Ha vuelto Nadal y lo ha hecho en las Antípodas, no en vano es el 672 del mundo por mor de su prolongado exilio de las pistas. La expectación habita entre nosotros. Los presentes se han deshecho en palmas desde la aparición hasta que ha esprintado para el peloteo y mi hermana allá en su casa ha aparcado el cocido que no hervirá hasta que el último golpe dicte sentencia. El almuerzo puede esperar.
Lo crudo es el desgaste mental que debe suponer una reaparición así tras esa travesía del desierto de proporciones mayúsculas. El suceso tiene lugar en Brisbane, el sitio en el que aunque sirviese para poco Santana se llevó por delante a Newcombe en la final navideña de la Davis del 67. Toda ayuda es poca y reforzar la muñeca con la de Manolo podría ser lo que conduce a que, en uno de los acercamientos iniciales a la red, la dejada a la otra esquina adquiriese la impronta del golpe aquel que enganchó a los críos de pantalón corto a darle al tenis en los emplazamientos más inauditos cuando el estatus del país daba para poca cancha reglamentaria.

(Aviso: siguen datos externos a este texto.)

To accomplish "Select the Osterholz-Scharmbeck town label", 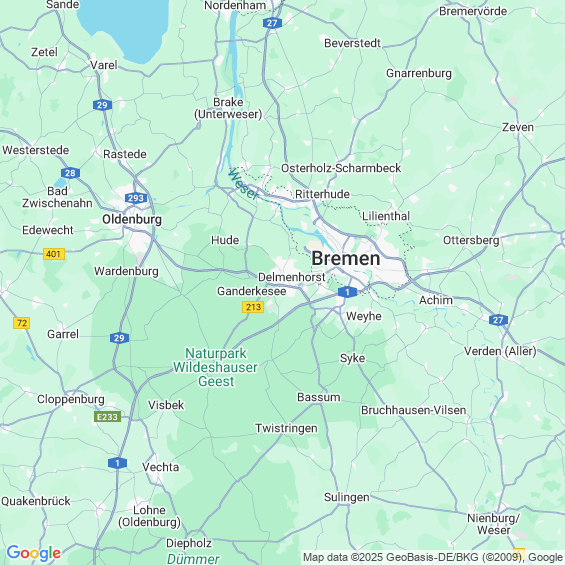I will click(x=341, y=168).
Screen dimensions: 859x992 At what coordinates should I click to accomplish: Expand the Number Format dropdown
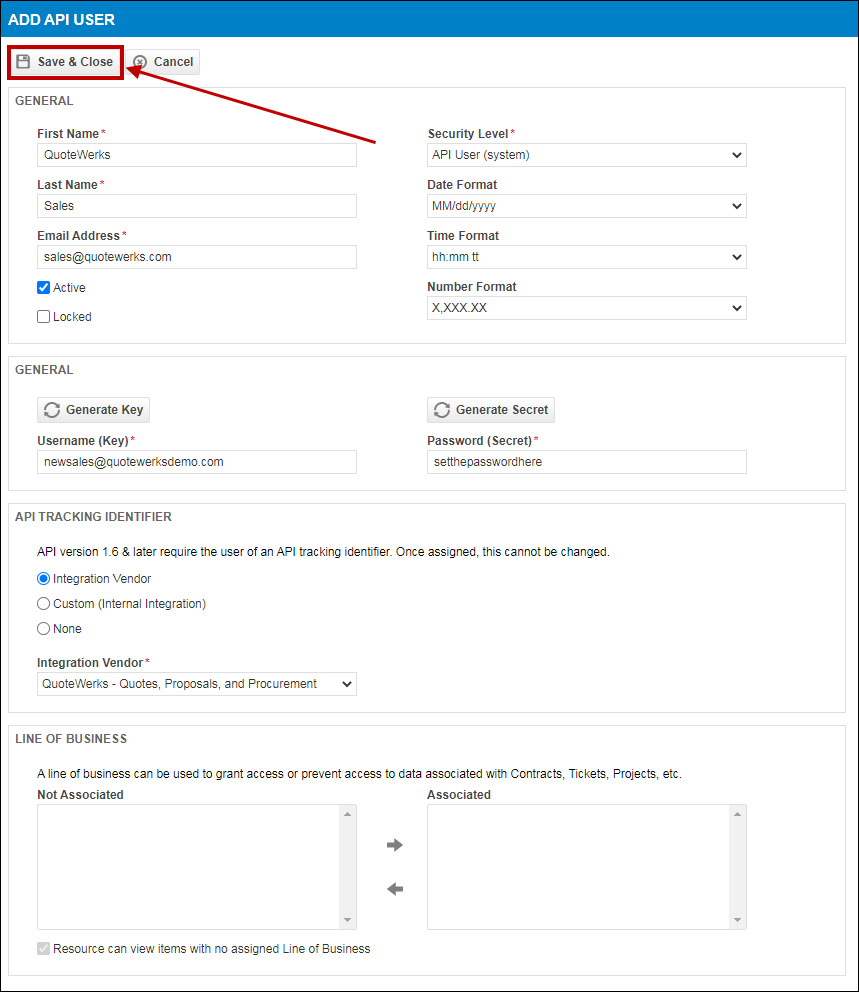586,308
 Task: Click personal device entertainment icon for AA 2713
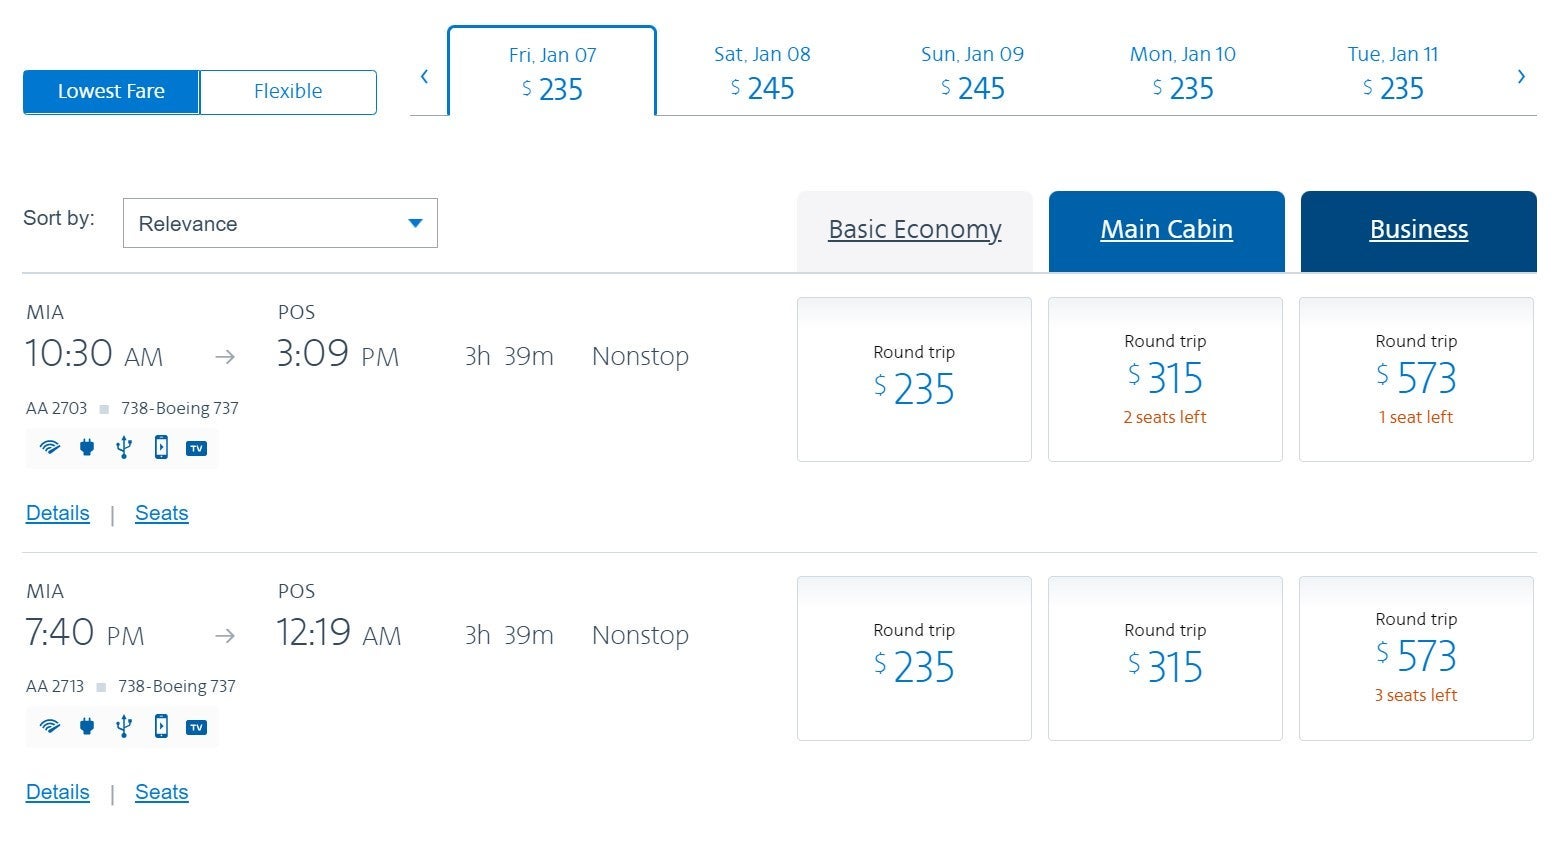click(x=161, y=727)
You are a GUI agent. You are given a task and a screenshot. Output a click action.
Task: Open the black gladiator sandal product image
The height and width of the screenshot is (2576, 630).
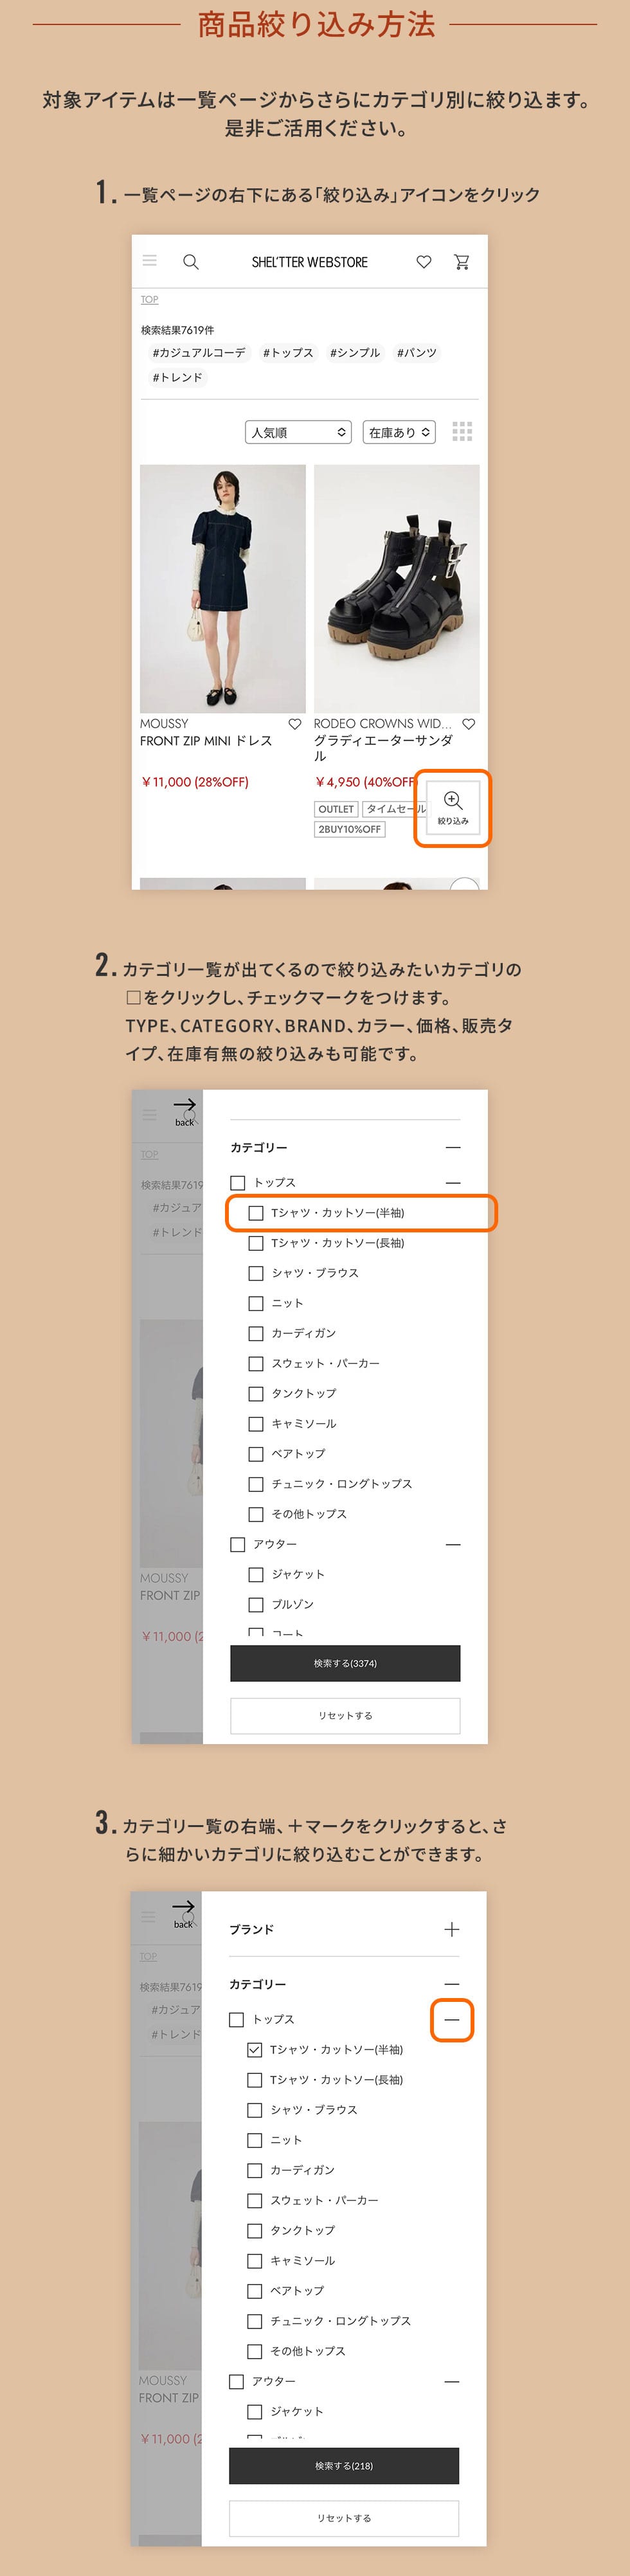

Quién nos lo iba a decir pero después de que el primer punto del partido fuera suyo, lo que es una de sus señas de identidad, el revés cruzado, comparece chachi. Los digitales siguen las evoluciones por encima de las encuestas que delatan la temperatura una vez descorchada la amnistía, de la Superliga que no sale ni con fórceps y del cochazo que Cristiano regala a la madre por su cumple. Pese a que estemos de celebración, el protagonista del retorno más deseado se toma la conquista del primer set con desmedida contención. Sabe que el reto estriba en que las buenas sensaciones no sean flor de un día.
Poco a poco el rival va deshaciéndose sin mostrar desesperación y, aun siendo verdad que es austriaco, también será consciente de que contribuir al regreso del mito le reporta más consideración que en cierta forma acabar con él. En la bola decisiva la colección de fotógrafos desenfunda con el objetivo de Nadal entre ceja y ceja para no perderse su reacción. Y entró, entró.